→ **Consigne**
Relevez toutes les quantités de livres chiffrées dans l'extrait sur le Big Bad Wolf Book Sale, en précisant pour chacune à quoi elle correspond.

→ **Extrait**

%%

Du 7 au 23 décembre, se déroule à Kuala Lumpur la quatrième édition du Big Bad Wolf Book Sale, qui se revendique comme le plus grand déstockage de livres au monde, avec pas moins de 3 millions de livres mis en vente à prix cassés. Un évènement qui attire les foules et qui, comme l’espèrent ses organisateurs, donnera le goût de lire au plus grand nombre… à tout petit prix.
Retour quatre ans en arrière, en 2009. Andrew Yap et son épouse Jacqueline Ng se lancent un défi assez fou : organiser le plus grand déstockage de livres en Malaisie. En partenariat avec des distributeurs locaux et de Singapour, ils réussissent pour leur première édition à rassembler pas moins de 150 000 livres, qui s’arrachent comme des petits pains en l’espace de cinq jours. La totalité des livres qu’ils récupèrent auprès de leurs fournisseurs sont soit des livres en excédent d’impression, soit des livres dont le cycle de vie en magasin est arrivé à terme. Tout est neuf, rien n’est d’occasion. Pas de sorties récentes, bien évidemment, mais des prix qui descendent tout de même jusqu’à 8 ringgits malaisiens (2 Euros) pour un roman, et jusqu’à 20 ringgits (5 Euros) pour un beau-livre !
Libraires de profession (ils gèrent l’enseigne BookXcess à Petaling Jaya), Andrew et Jacqueline adorent lire et transmettre leur passion pour la lecture. Conscients du fait que les livres ne sont pas toujours à la portée de toutes les bourses en Malaisie, ils se sont donnés pour mission de démocratiser le secteur. Et pour stimuler l’appétit de leurs clients et susciter un intérêt chez les plus jeunes, quoi de mieux qu’un gigantesque évènement annuel, une grand-messe du livre à prix cassé ? L’édition 2011 avait failli ne pas voir le jour, leur partenaire principal leur ayant fait faux bond au dernier moment. Heureusement, un distributeur étranger rencontré au détour d’un salon du livre leur a fait une offre pour 500 000 livres à prix très concurrentiels. Une offre qu’Andrew et Jacqueline n’ont pas laissé passer.
De 1,5 million de livres en 2011, les voici aujourd’hui rendus à 3 millions de livres, ce qui fait du Big Bad Wolf Book Sale le plus grand évènement du genre au monde. De cinq jours en 2009, la vente s’étend désormais sur 16 jours, dont un premier week-end de portes ouvertes en continu sur 63 heures (baptisé Mission 63). Du cadre réduit du Dataran Hamodal à Petaling Jaya, les stocks se sont transportés dans les locaux spacieux et climatisés du MIECC (Mines Convention Centre), à Serdang. Vu le buzz suscité sur les médias sociaux et le nombre de visiteurs cumulés sur les premiers jours de vente, on peut d’ores et déjà s’attendre à une nouvelle opération 2012 réussie (et rentable) pour les organisateurs. En attendant un évènement encore plus démesuré l’an prochain, et peut-être même une homologation au Livre Guiness des Records ?

%%

→ **Données enregistrées**
%%

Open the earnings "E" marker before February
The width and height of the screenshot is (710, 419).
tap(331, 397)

%%
%%

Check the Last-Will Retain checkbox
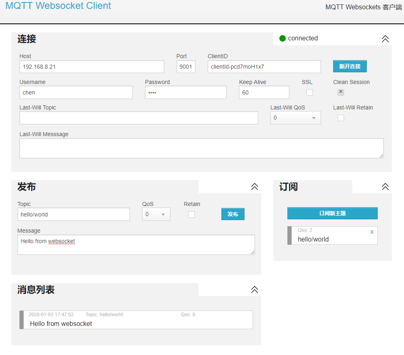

%%

→ **Résultat**
- 3 millions : les livres mis en vente lors de la quatrième édition, celle d'aujourd'hui
- 150 000 : les livres rassemblés pour la première édition, en 2009
- 500 000 : les livres proposés par un distributeur étranger pour l'édition 2011
- 1,5 million : les livres de l'édition 2011